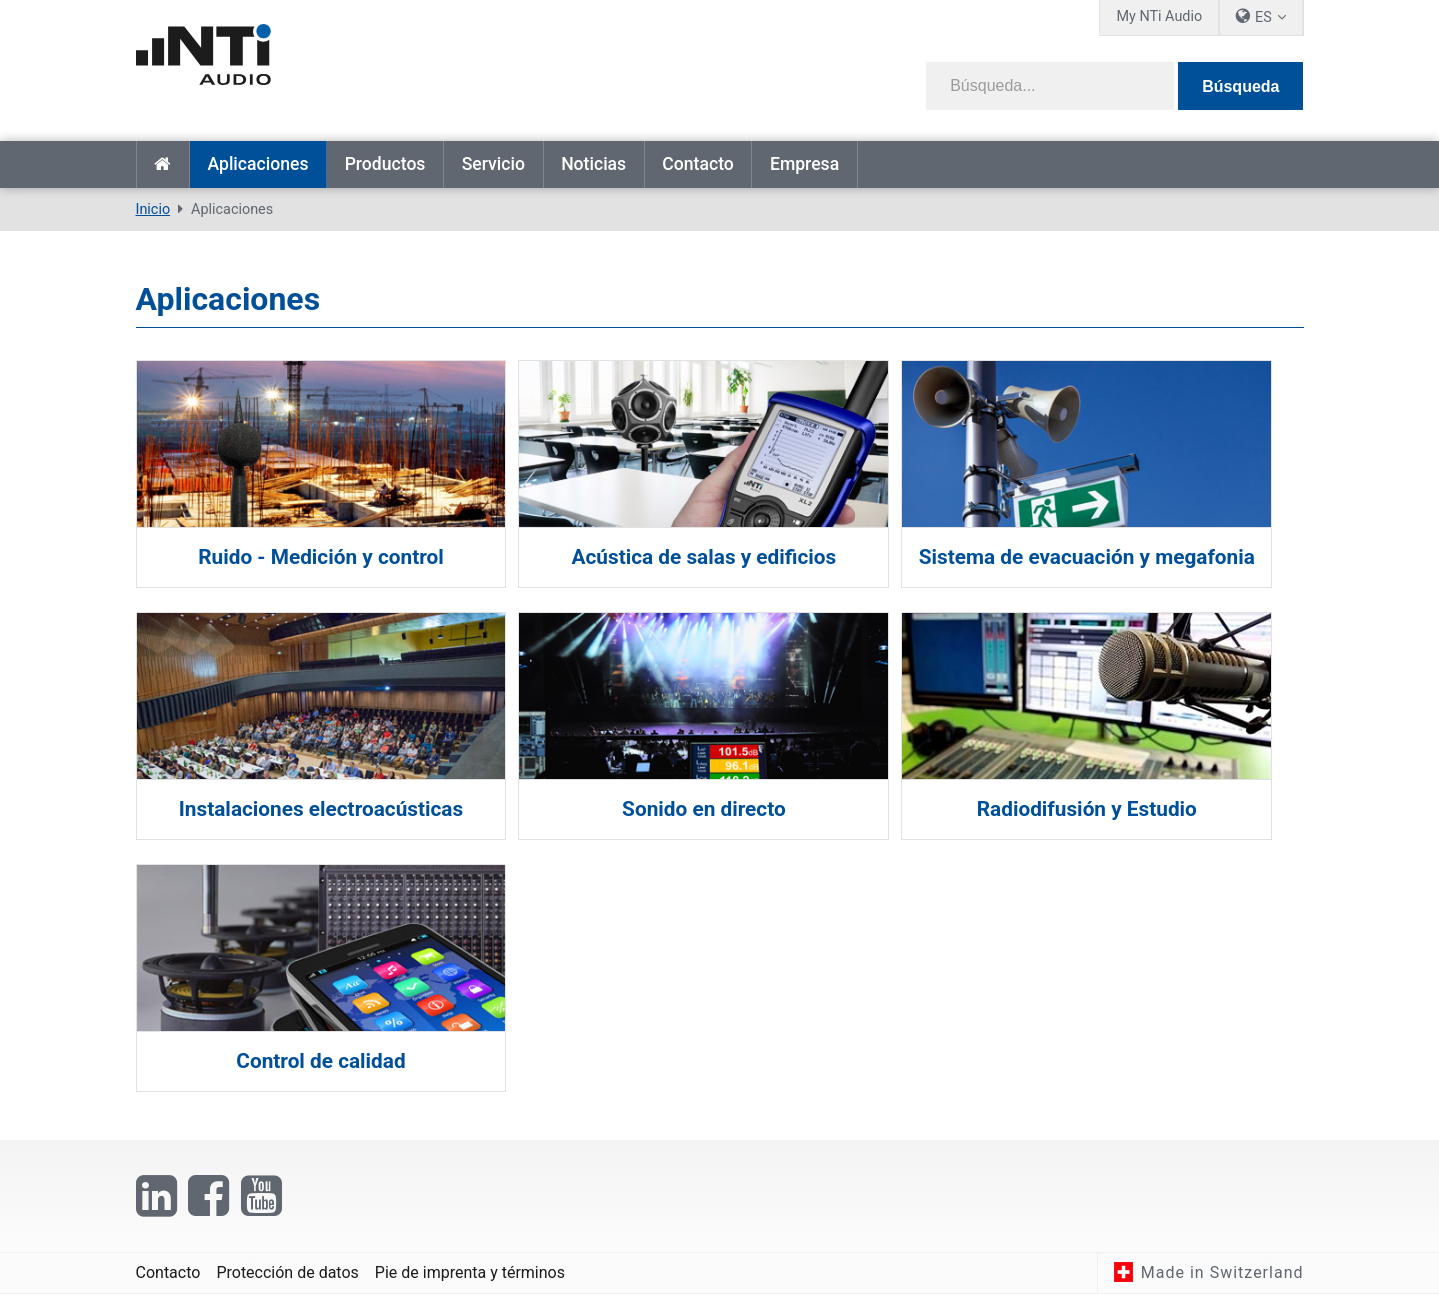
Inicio (163, 164)
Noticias (593, 164)
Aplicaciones (257, 164)
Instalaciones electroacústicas (321, 809)
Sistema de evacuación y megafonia (1118, 557)
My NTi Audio (1159, 16)
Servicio (493, 164)
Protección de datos (287, 1272)
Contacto (697, 164)
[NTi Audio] (421, 64)
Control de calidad (320, 1061)
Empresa (804, 164)
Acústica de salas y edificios (719, 557)
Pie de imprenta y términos (470, 1272)
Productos (385, 164)
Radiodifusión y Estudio (1118, 809)
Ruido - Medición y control (320, 557)
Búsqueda (1240, 86)
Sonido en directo (720, 809)
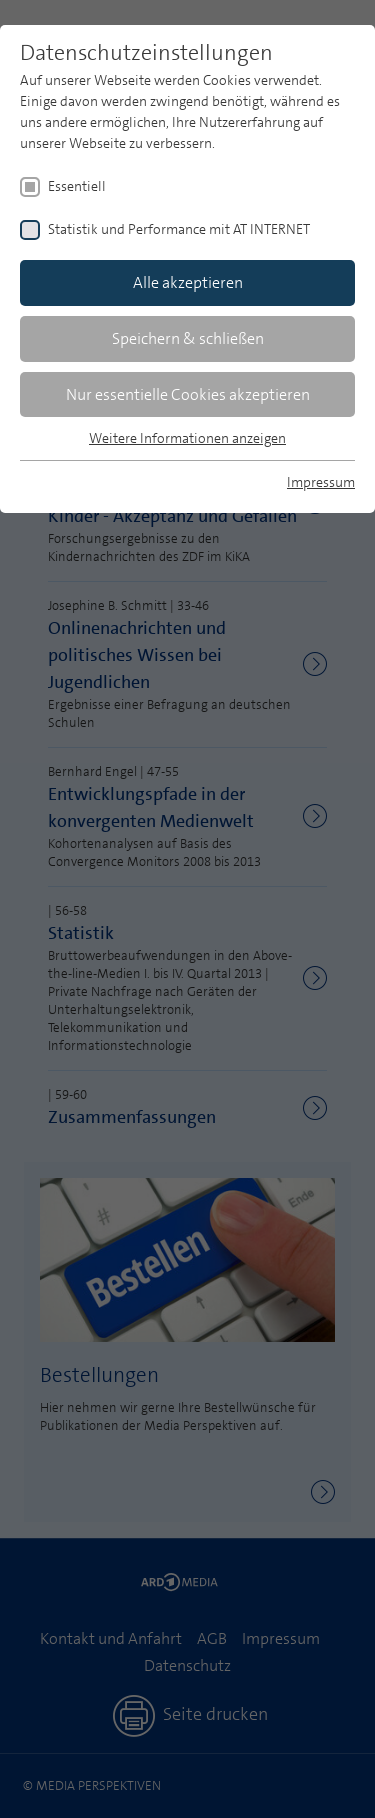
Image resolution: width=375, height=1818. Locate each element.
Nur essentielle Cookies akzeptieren (188, 394)
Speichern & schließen (188, 338)
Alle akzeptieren (188, 282)
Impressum (321, 482)
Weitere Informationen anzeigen (187, 438)
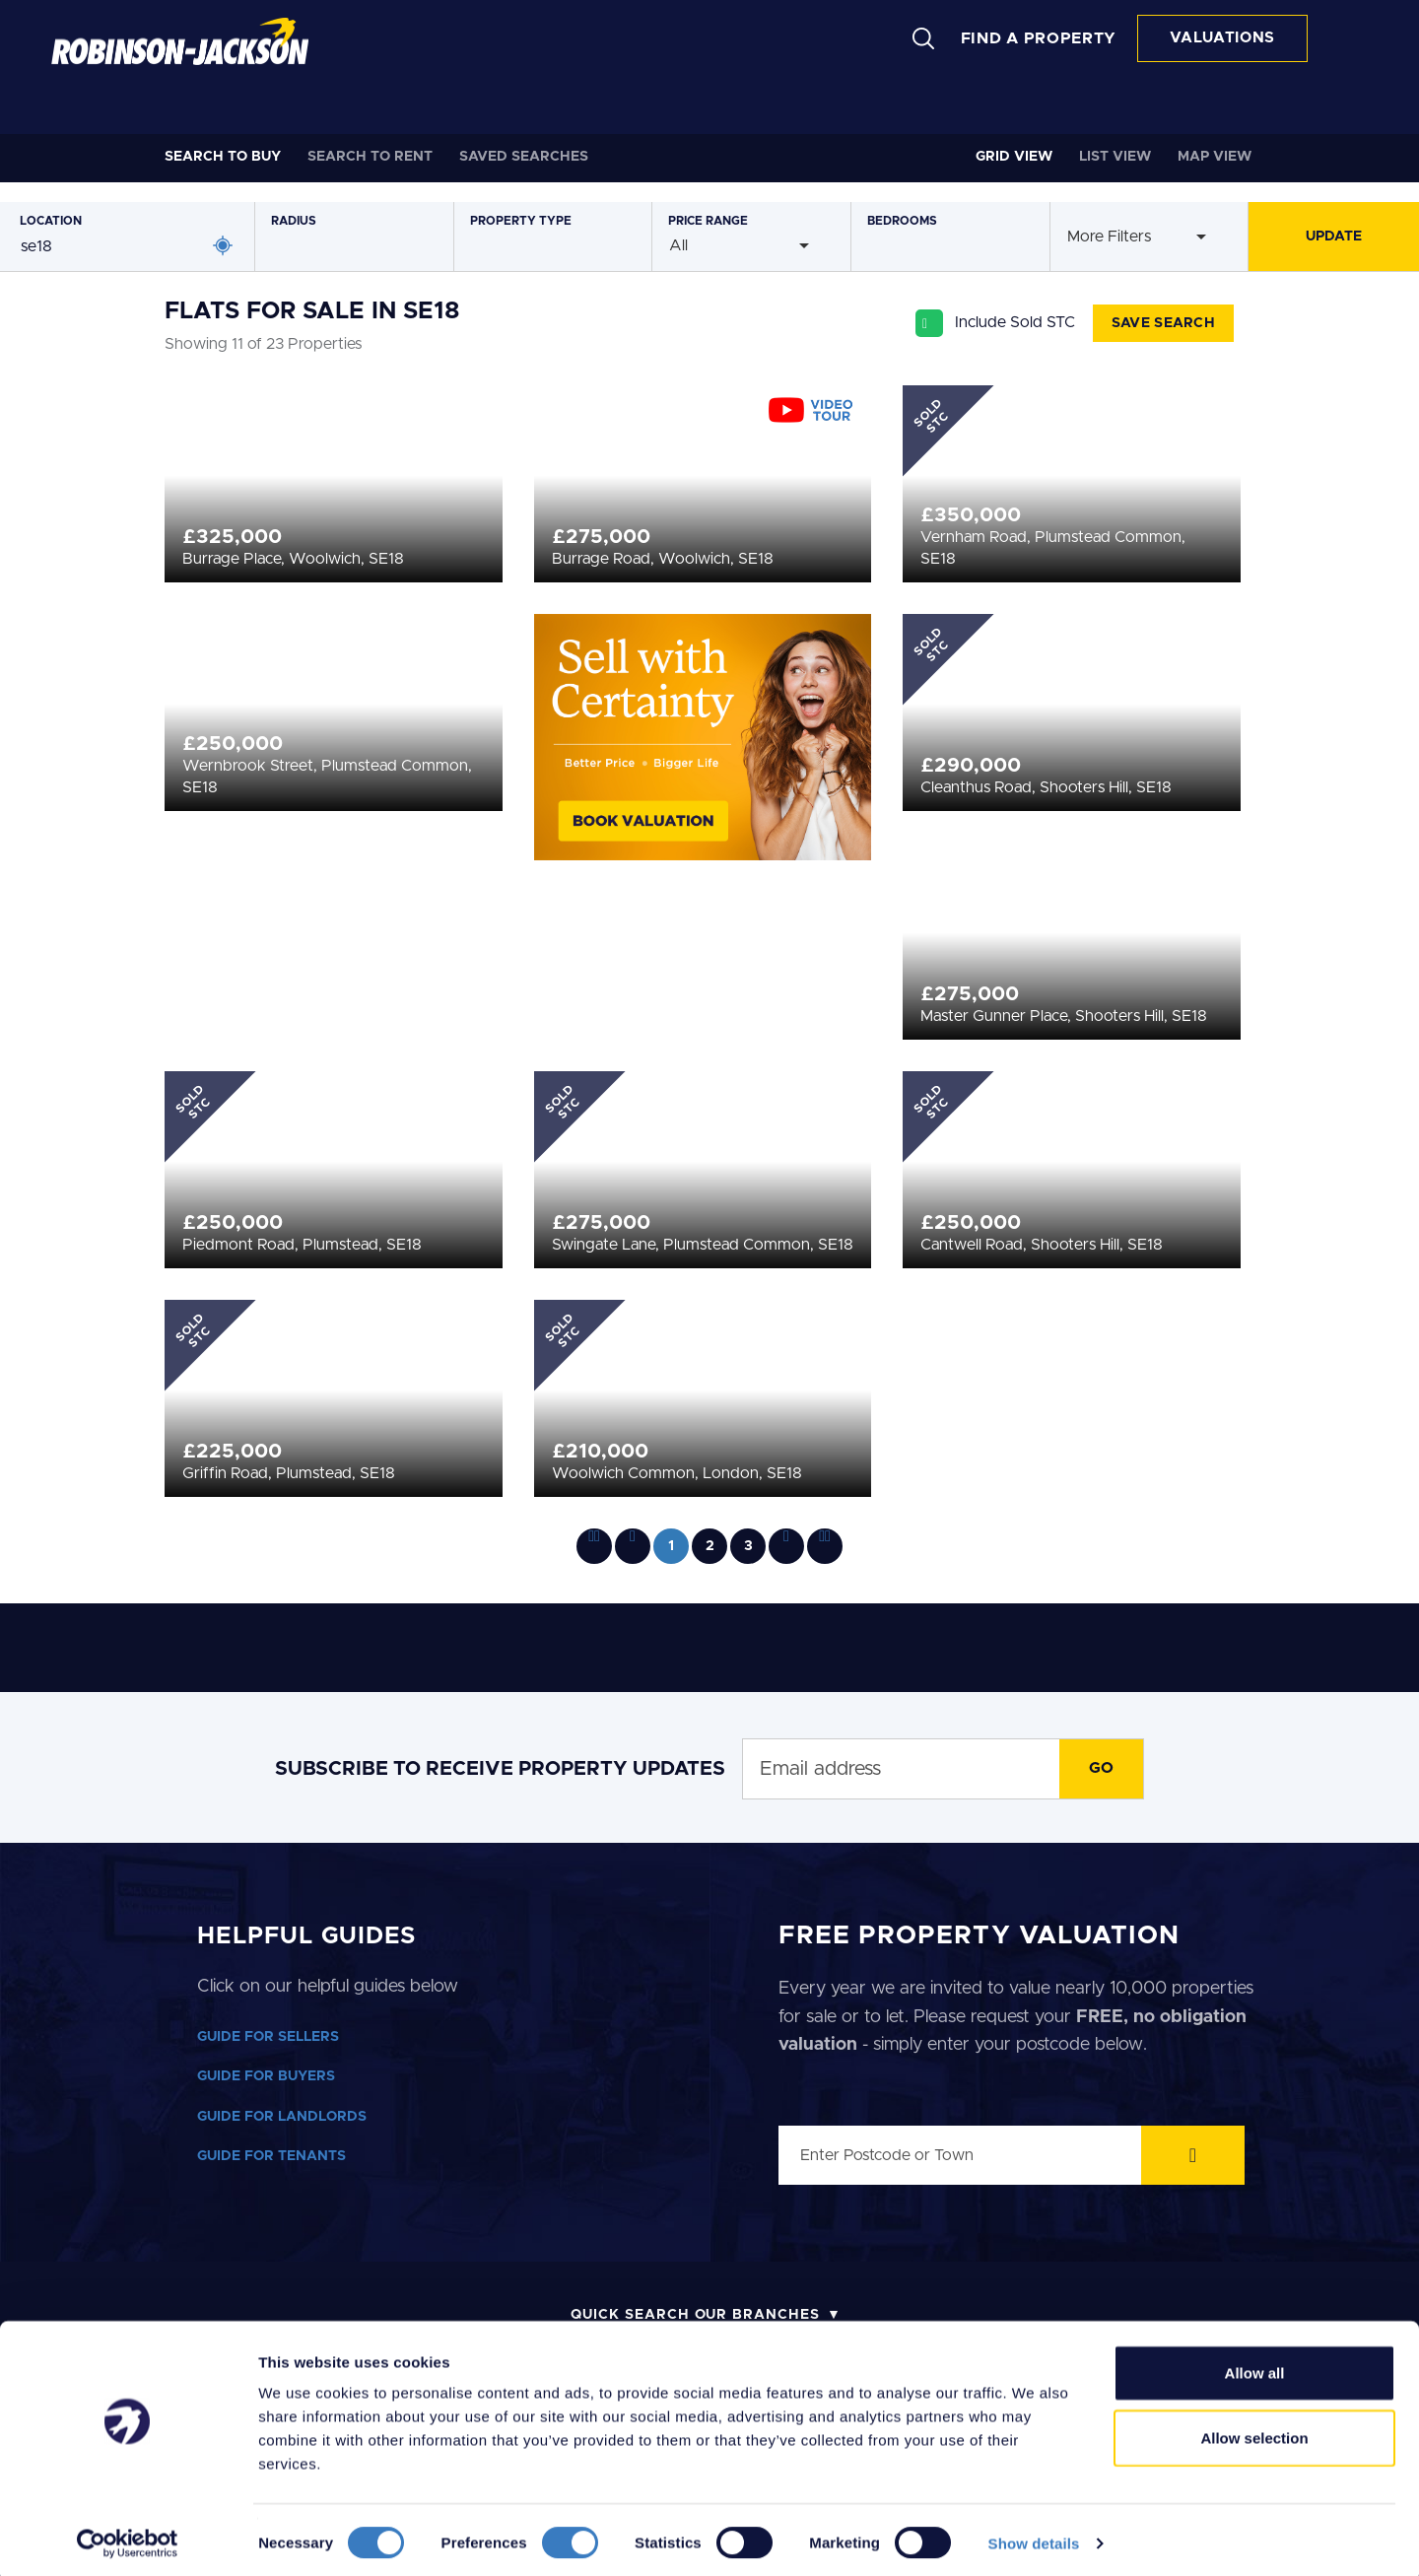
━━━━
▸ Task statement: Switch "Contacto" to "Contact" in the lines above and reproduce all of them with nothing else changed. Leave the pictures out.

▸ The reply:
Inicio (163, 164)
Noticias (593, 164)
Aplicaciones (257, 164)
Instalaciones electroacústicas (321, 809)
Sistema de evacuación y megafonia (1118, 557)
My NTi Audio (1159, 16)
Servicio (493, 164)
Protección de datos (287, 1272)
Contact (697, 164)
[NTi Audio] (421, 64)
Control de calidad (320, 1061)
Empresa (804, 164)
Acústica de salas y edificios (719, 557)
Pie de imprenta y términos (470, 1272)
Productos (385, 164)
Radiodifusión y Estudio (1118, 809)
Ruido - Medición y control (320, 557)
Búsqueda (1240, 86)
Sonido en directo (720, 809)
Image resolution: width=375, height=1818. Locate each element.
Nur essentielle Cookies akzeptieren (188, 394)
Speichern & schließen (188, 338)
Alle akzeptieren (188, 282)
Impressum (321, 482)
Weitere Informationen anzeigen (187, 438)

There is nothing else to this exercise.